38. The High Court, in our opinion, further committed a manifest error in arriving at its conclusion in so far as it failed to take into consideration that Rule 15 does not postulate the prior approval of the full court in relation to any action which may be initiated by the chief justice.
39. When an approval is required, an action holds good. Only if it disapproved it loses its force. Only when a permission is required, the decision does not become effective till permission is obtained. (See U.P. Avas Evam Vikas Parishad and Another v. Friends Coop. Housing Society Ltd and Another1. In the instant case both the aforementioned requirements have been fulfilled.
40. There is another aspect of the matter. In terms of Rule 2(2) of the Rules, the decision of the full court would have a retrospective effect and retroactive operation.
41. In any view of the matter, even in a case where the initial action is illegal, the same can be ratified by a body competent therefor. This aspect of the matter has not been considered by the High Court at all. In Sri Parmeshwari Prasad Gupta v. the Union of India2 this Court held :
“…Even if it be assumed that the telegram and the letter terminating the services of the appellant by the chairman was in pursuance to the invalid resolution of the board of directors passed on December 16, 1953 to terminate his services, it would not follow that the action of the chairman could not be ratified in a regularly convened meeting of the board of directors. The point is that even assuming that the chairman was not legally authorised to terminate the services of the appellant, he was acting on behalf of the company in doing so, because, he purported to act in pursuance of the invalid resolution. Therefore, it was open to a regularly constituted meeting of the board of directors to ratify that action which, though unauthorized, was done on behalf of the company. Ratification would always relate back to the date of the act ratified and so it must be held that the services of the appellant were validly terminated on December 17, 1953…”
42. (See also Marathwada University v. Seshrao Balwant Rao Chavan, Babu Verghese and Others v. Bar Council of Kerala and Others2 and Barnard v. National Dock Labour Board3.
43. In Orissa Small Industries Corpn. Ltd. and Another v. Narasingha Charan Mohanty and Others (supra) where upon the learned counsel has placed strong reliance, this Court held :
“…That apart, the Court is not entitled to assess the respective merit of the candidates for adjudging their suitability for being promoted and the only right the employee has is a right of consideration. The said right of consideration not having been infringed in the present case, the High Court was not justified in issuing the impugned direction for reconsideration of his case….”
44. The said decision, therefore, mutilates against the contentions of the respondents.

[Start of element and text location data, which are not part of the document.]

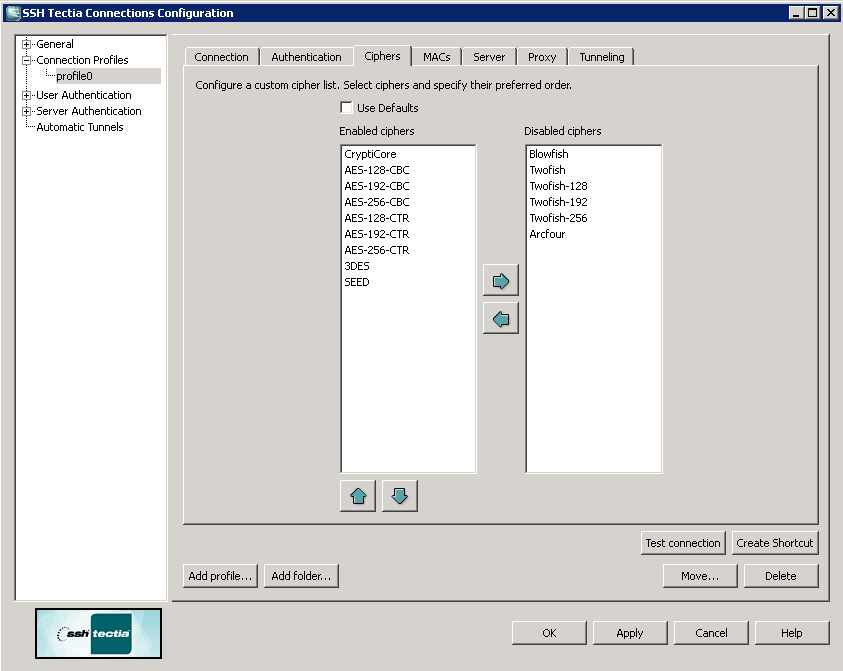Screen dimensions: 843x671
Task: Expand the User Authentication node
Action: click(27, 95)
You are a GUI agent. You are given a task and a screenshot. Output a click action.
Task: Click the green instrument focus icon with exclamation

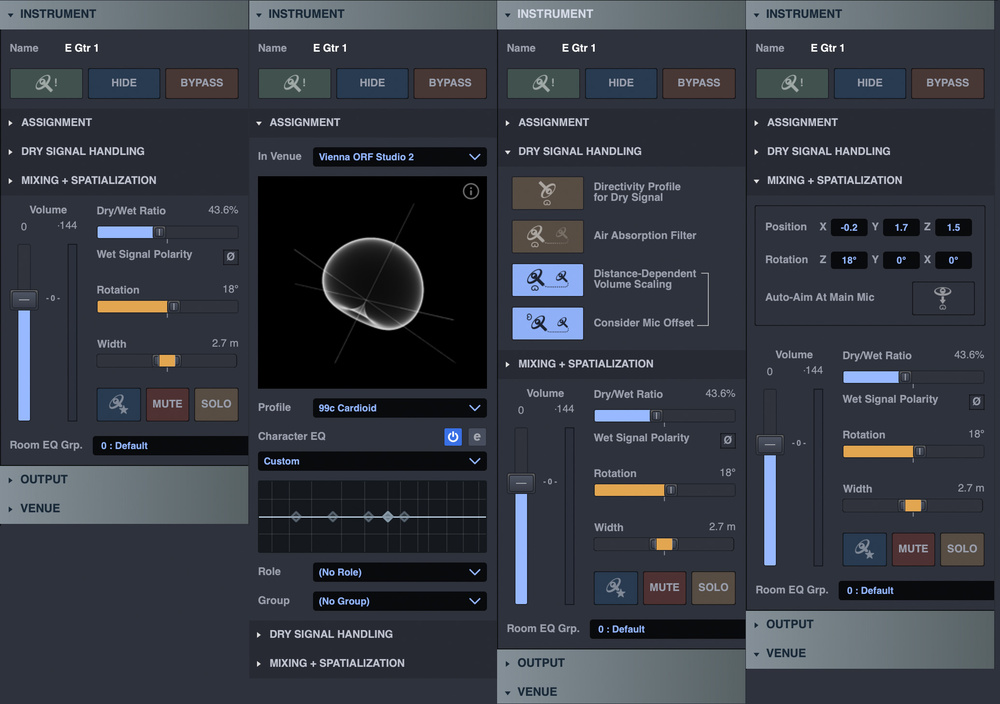click(45, 83)
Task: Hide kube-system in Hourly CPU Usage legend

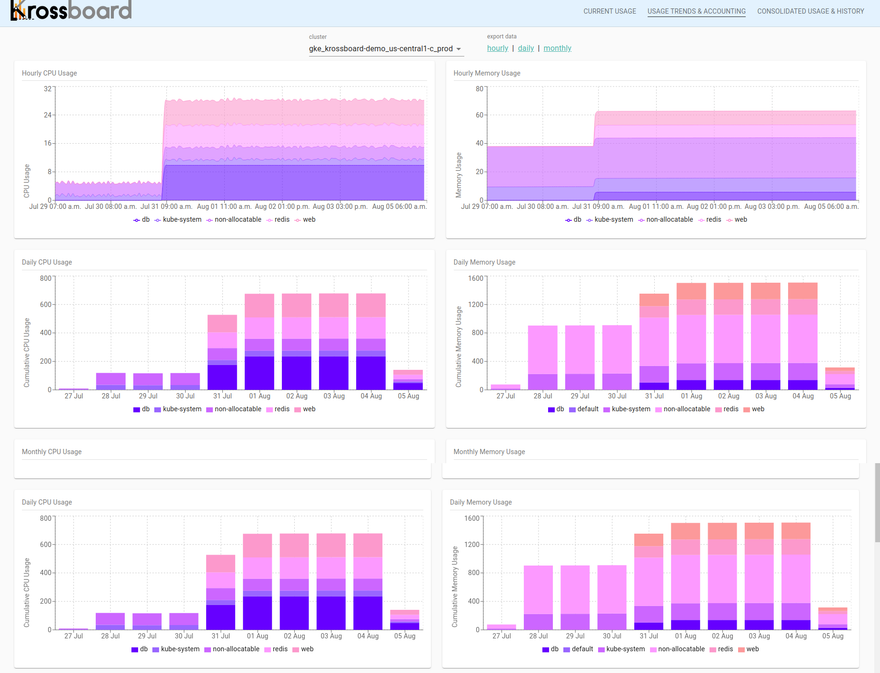Action: [182, 219]
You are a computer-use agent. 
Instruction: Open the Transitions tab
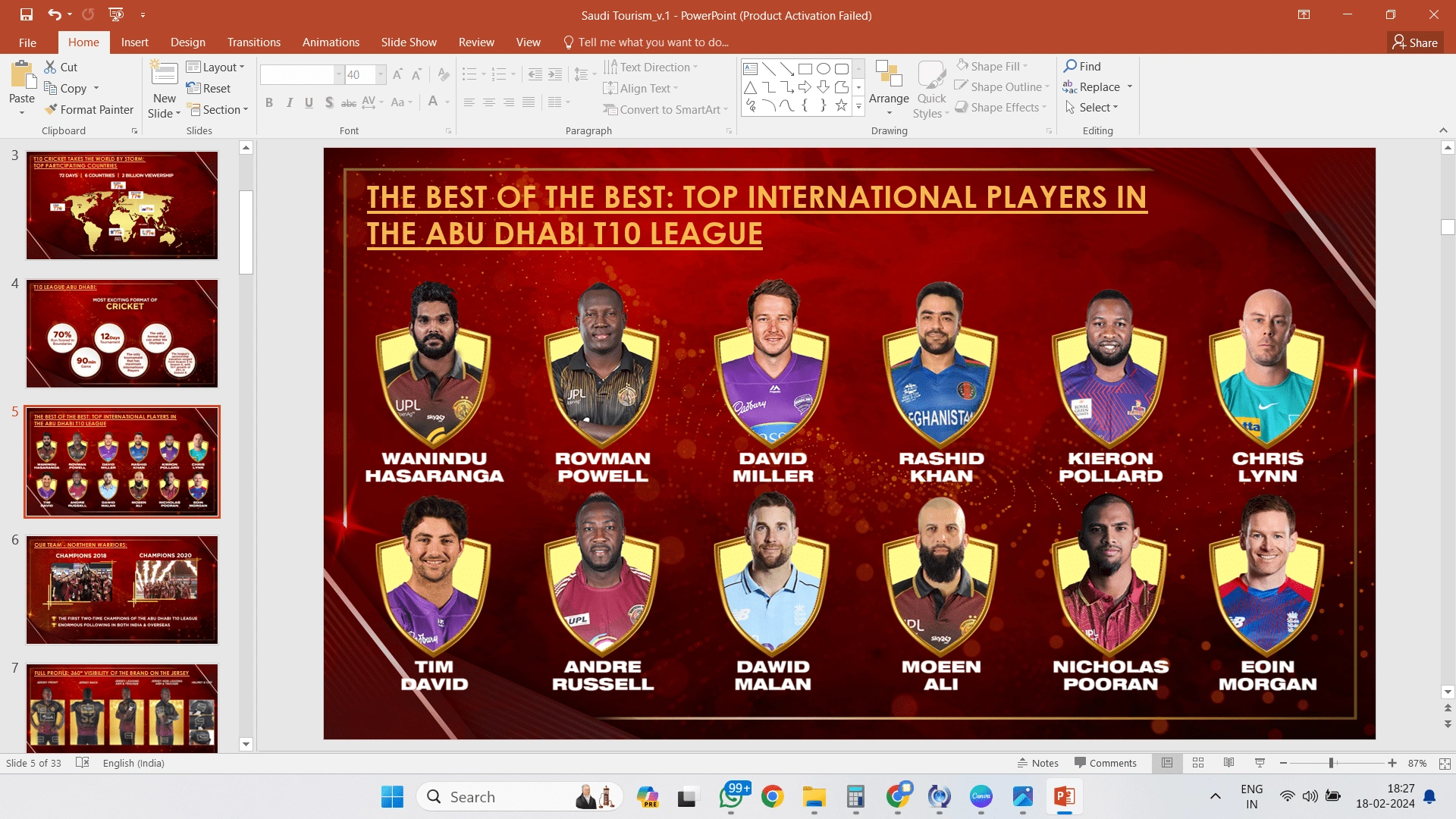(x=253, y=42)
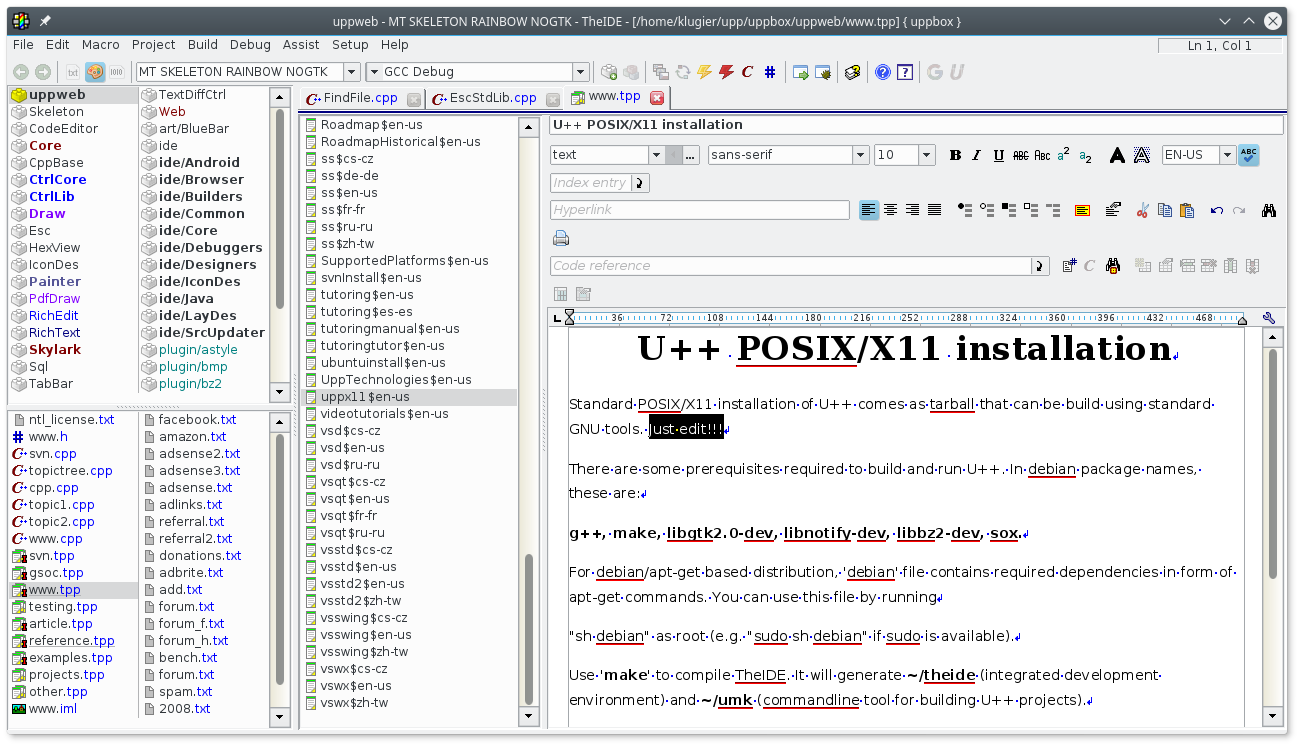
Task: Click in the Hyperlink input field
Action: pyautogui.click(x=699, y=210)
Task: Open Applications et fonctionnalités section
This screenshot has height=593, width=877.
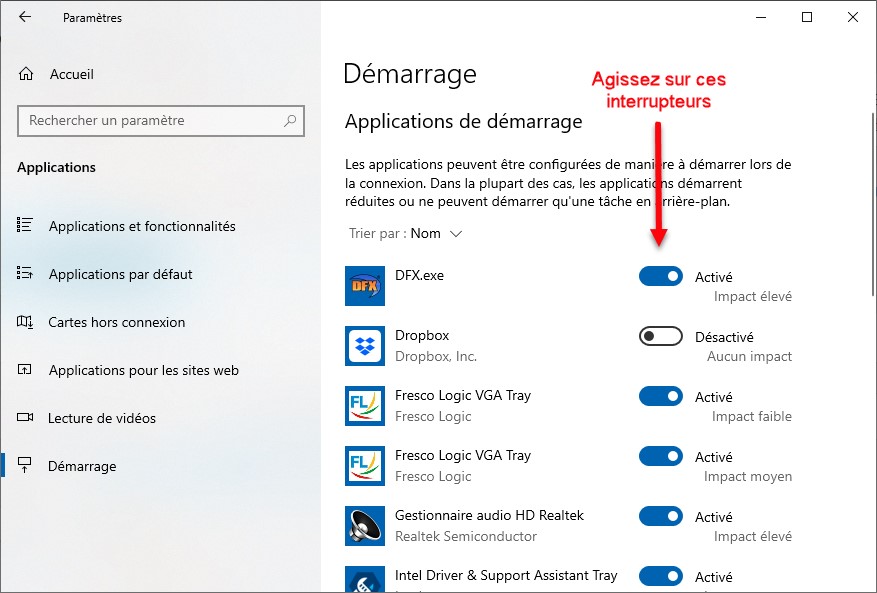Action: pyautogui.click(x=141, y=226)
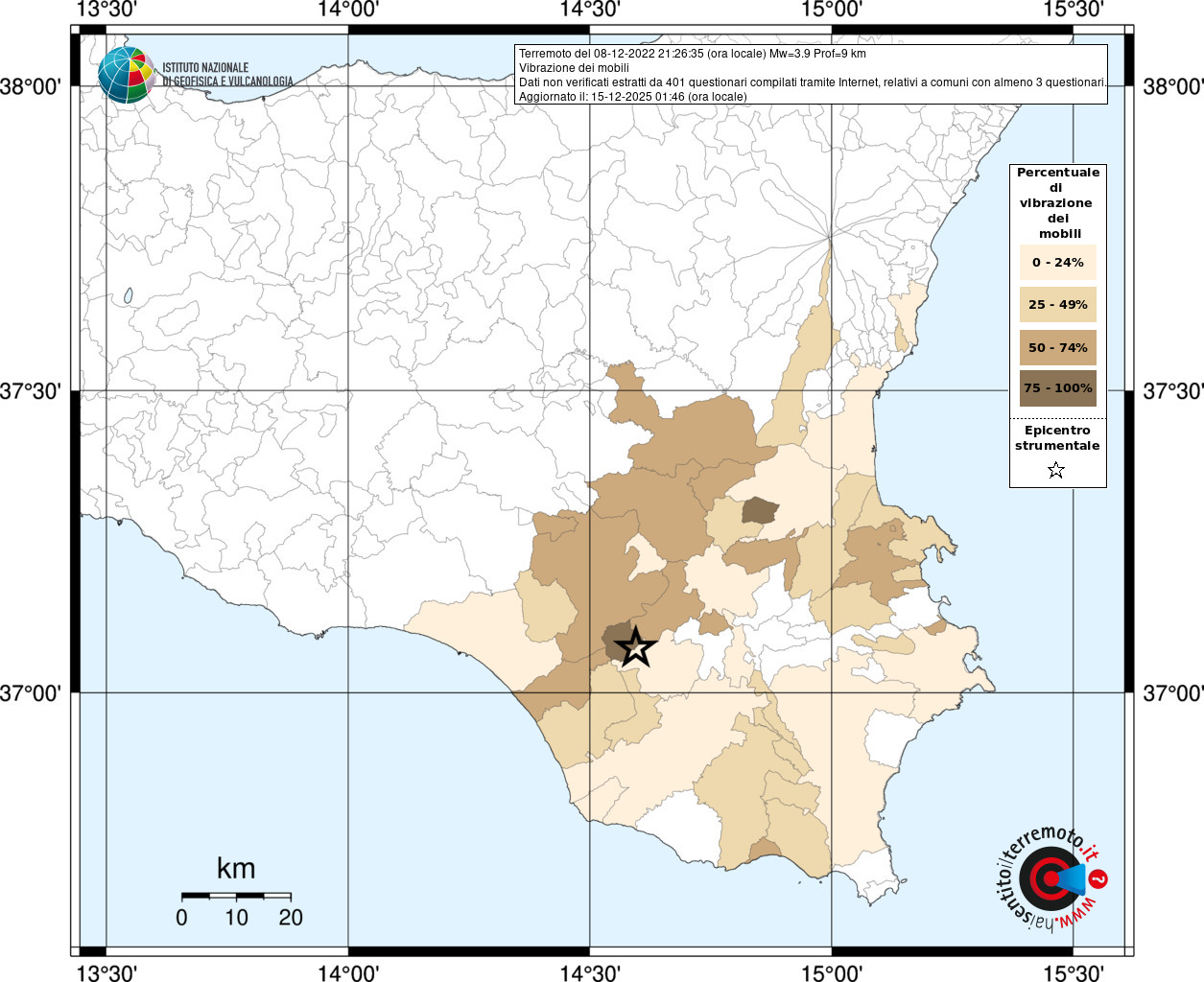Select the 0 - 24% legend swatch

click(1057, 263)
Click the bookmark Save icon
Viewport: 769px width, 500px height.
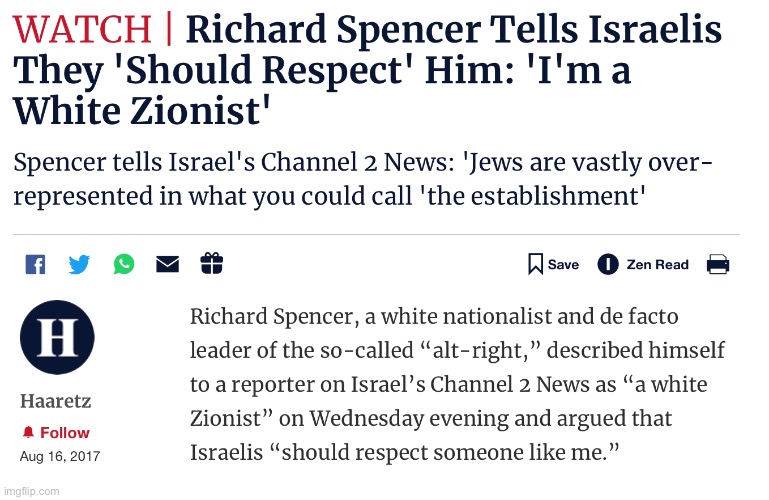[x=535, y=264]
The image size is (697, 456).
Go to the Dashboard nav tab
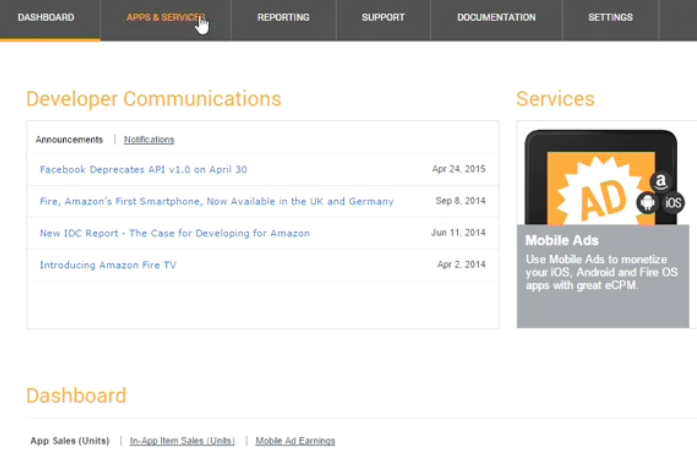(x=46, y=18)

45. Furthermore, the first respondent herein in these cases Shri P.P. Singh, Shri G.P. Pandey have been granted selection scale in RHJS with effect from 1.8.2000 and Shri P.K. Bhatia has been given with effect from 29.3.2000. Shri P.P. Singh has also retired from service on superannuation.
46. We are of the opinion that impugned judgment of the High Court cannot be sustained which is set aside accordingly. The appeals are allowed but in the facts and circumstances of the case, there shall be no order as to costs.